On Tuesday, RBC (TSX:RY) Capital Markets adjusted its outlook on Northern Star Resources (ASX:NST:AU) (OTC: NESRF), a $12 billion market cap mining company with a "GREAT" InvestingPro financial health rating, changing the stock rating from Outperform to Sector Perform. The firm revised its price target for the company's shares to AUD17.50, a decrease from the previous target of AUD18.50.
The revision follows Northern Star's acquisition of DEG, which RBC Capital considers to be 7% accretive to Northern Star's net asset value (NAV). The company, which has demonstrated strong revenue growth of 19.13% over the last twelve months, sees the acquisition providing potential growth opportunities, including underground development and a capacity of approximately 15 million tonnes per annum.
Additionally, the deal is expected to offer Northern Star benefits such as increased scale, potentially exceeding 900,000 ounces per annum, reduced unit costs, and a diversification of its portfolio away from its KCGM operations.

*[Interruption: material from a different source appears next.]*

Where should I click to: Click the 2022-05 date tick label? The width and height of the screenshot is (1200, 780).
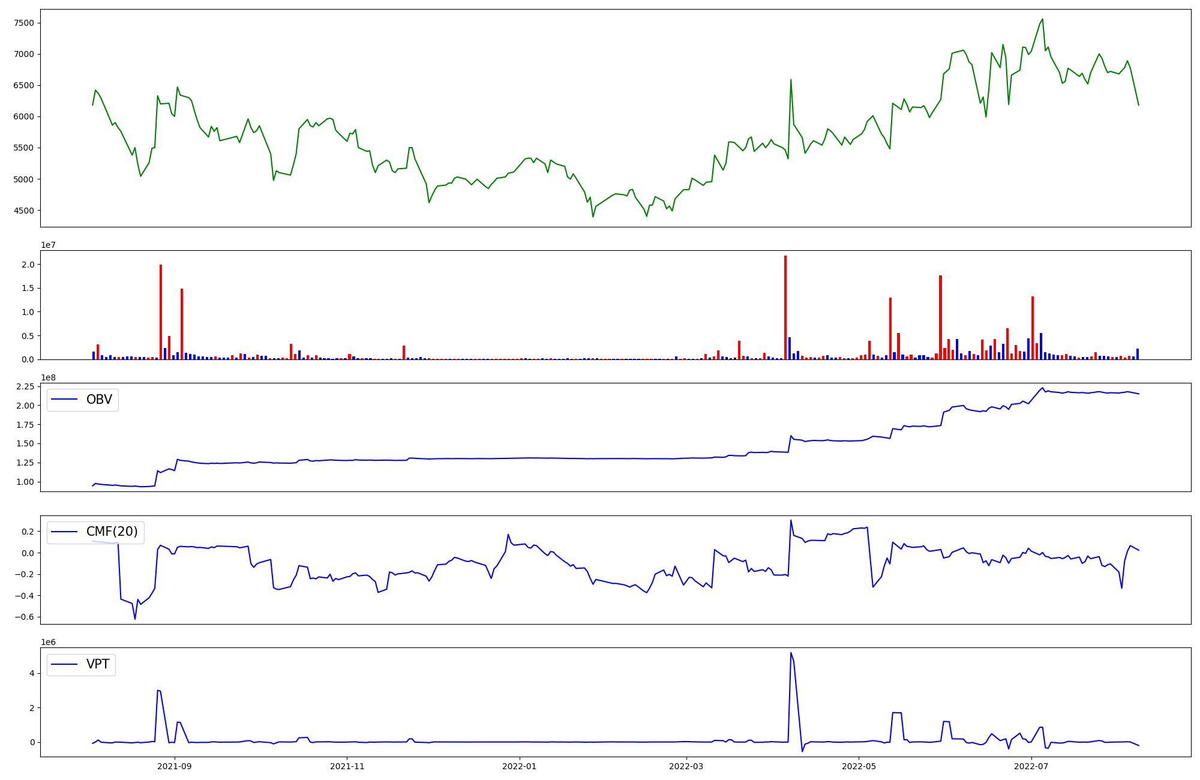(859, 766)
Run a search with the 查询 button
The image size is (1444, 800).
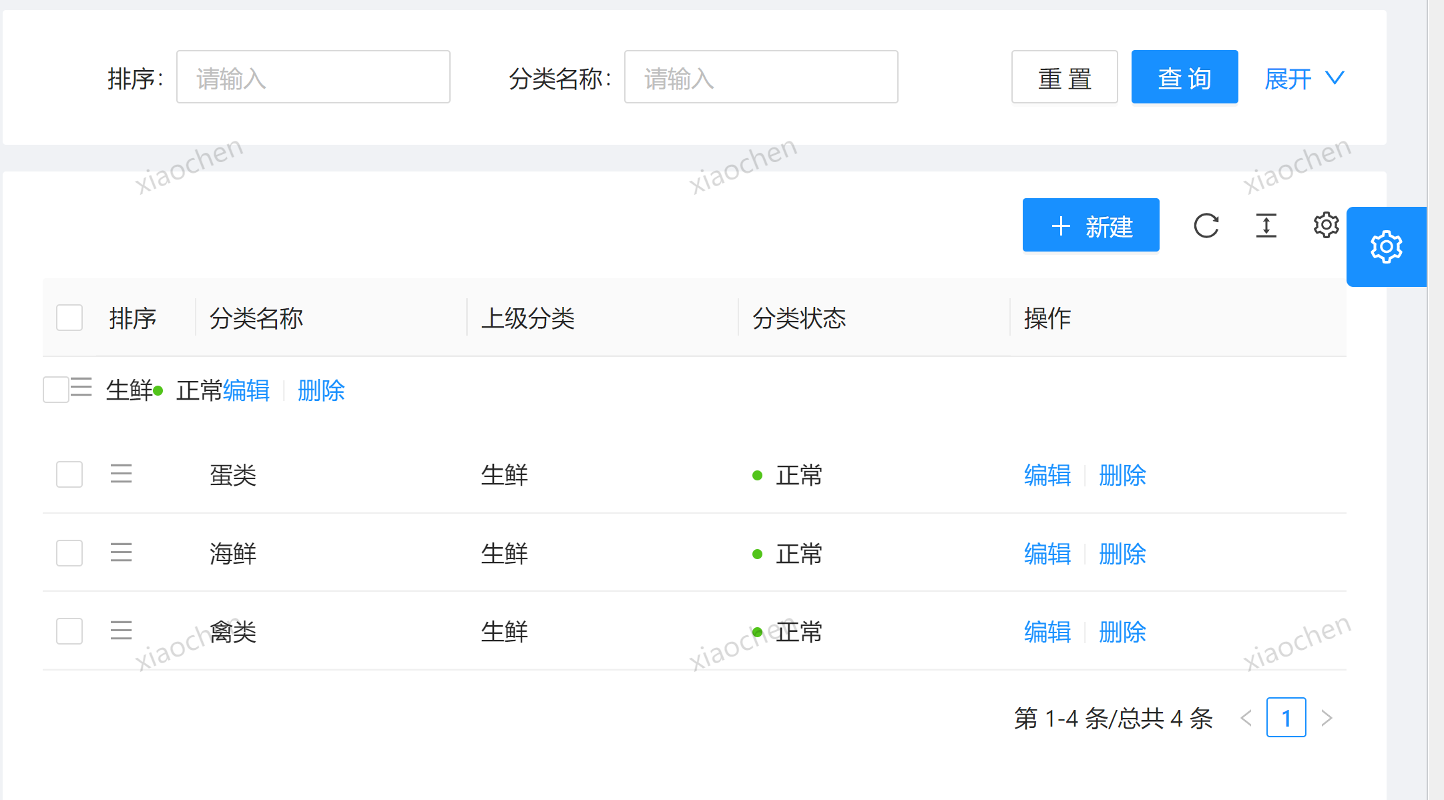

Despite the positive aspects of the acquisition, RBC Capital notes that the value comes with certain risks. These include permitting and technical challenges that are anticipated in the near future. Furthermore, DEG does not contribute to near-term production, which could dilute earnings for Northern Star. The analyst cites these factors, along with a lower projected near-term cash flow, as the reasons for the reduction in the price target to AUD17.50 per share.
The updated price target represents a modest implied upside of 9%, leading RBC Capital to downgrade Northern Star Resources to Sector Perform. The new rating and price target reflect the firm's current assessment of the stock's potential in light of the recent acquisition and its associated risks.
In other recent news, Northern Star Resources has been in the spotlight for its strong financial health and strategic acquisitions. The gold producer's revenue growth of 19.13% and its plan to boost annual gold production capacity through the acquisition of De Grey Mining has been noted by BMO (TSX:BMO) Capital. They have maintained an Outperform rating for Northern Star, despite adjusting the stock price target from AUD21.00 to AUD20.00 due to a temporary halt in operations at the KCGM mine.
Northern Star has also been making headlines for its solid quarter earnings, reporting a net cash position of $148 million and a net mine cash flow of $122 million. CEO Stuart Tonkin aims to increase production to 2 million ounces by FY '26, further enhancing the company's financial position.
The company's strategic projects, such as the KCGM expansion and underground development at Jundee, are progressing well, contributing to its strong cash flow. Despite some underperformance in areas like Thunderbox, Northern Star remains optimistic about its operational efficiency and long-term strategy.